[Collected data]
* * *

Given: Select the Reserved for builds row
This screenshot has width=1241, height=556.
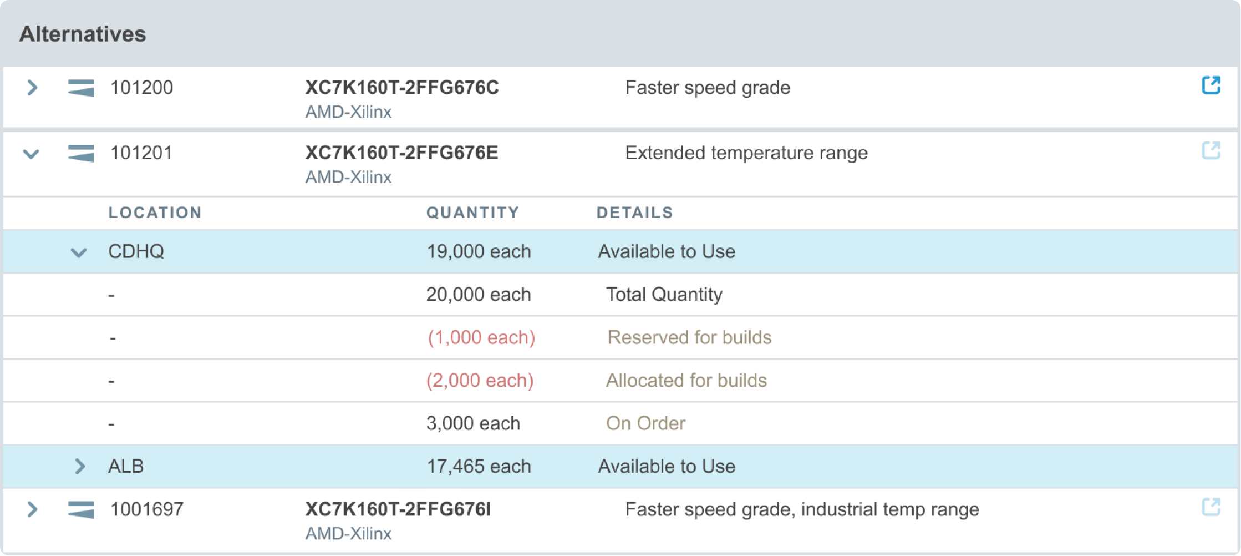Looking at the screenshot, I should click(x=621, y=337).
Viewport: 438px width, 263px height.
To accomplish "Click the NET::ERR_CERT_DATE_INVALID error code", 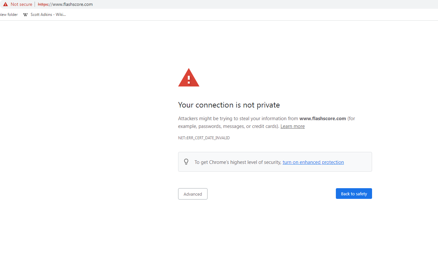I will tap(204, 138).
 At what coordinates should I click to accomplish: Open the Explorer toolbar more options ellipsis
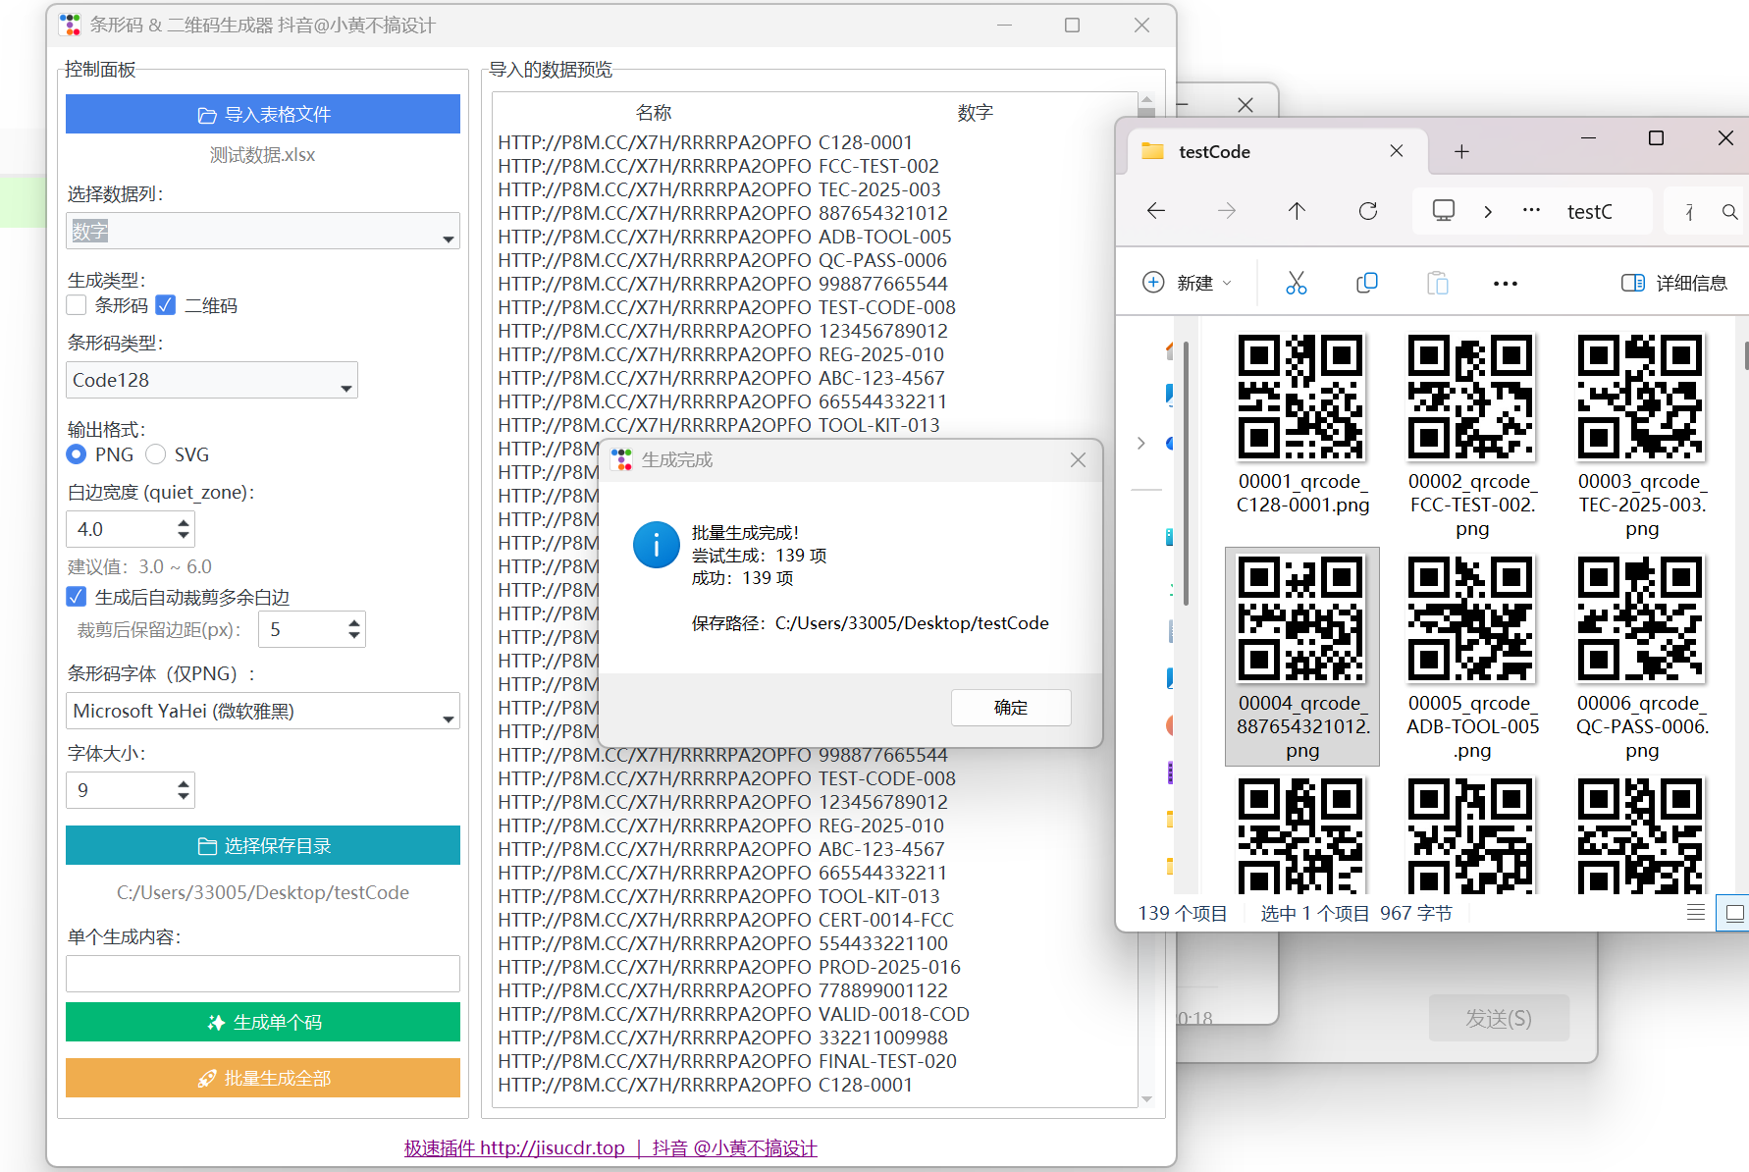click(1505, 284)
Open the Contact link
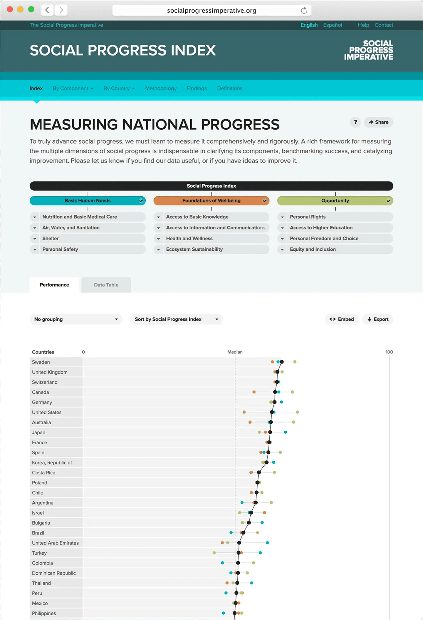This screenshot has width=423, height=620. pyautogui.click(x=384, y=25)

* * *

Could you set down, exactly as written, every line from the one with "At what coordinates" to the end of the data, both ends included? Leave out the pictures.

_EXPECTED ANSWER:_
 At what coordinates should I click to accomplish: Open the Explorer toolbar more options ellipsis
click(1505, 284)
Open the Contact link
This screenshot has width=423, height=620. pyautogui.click(x=384, y=25)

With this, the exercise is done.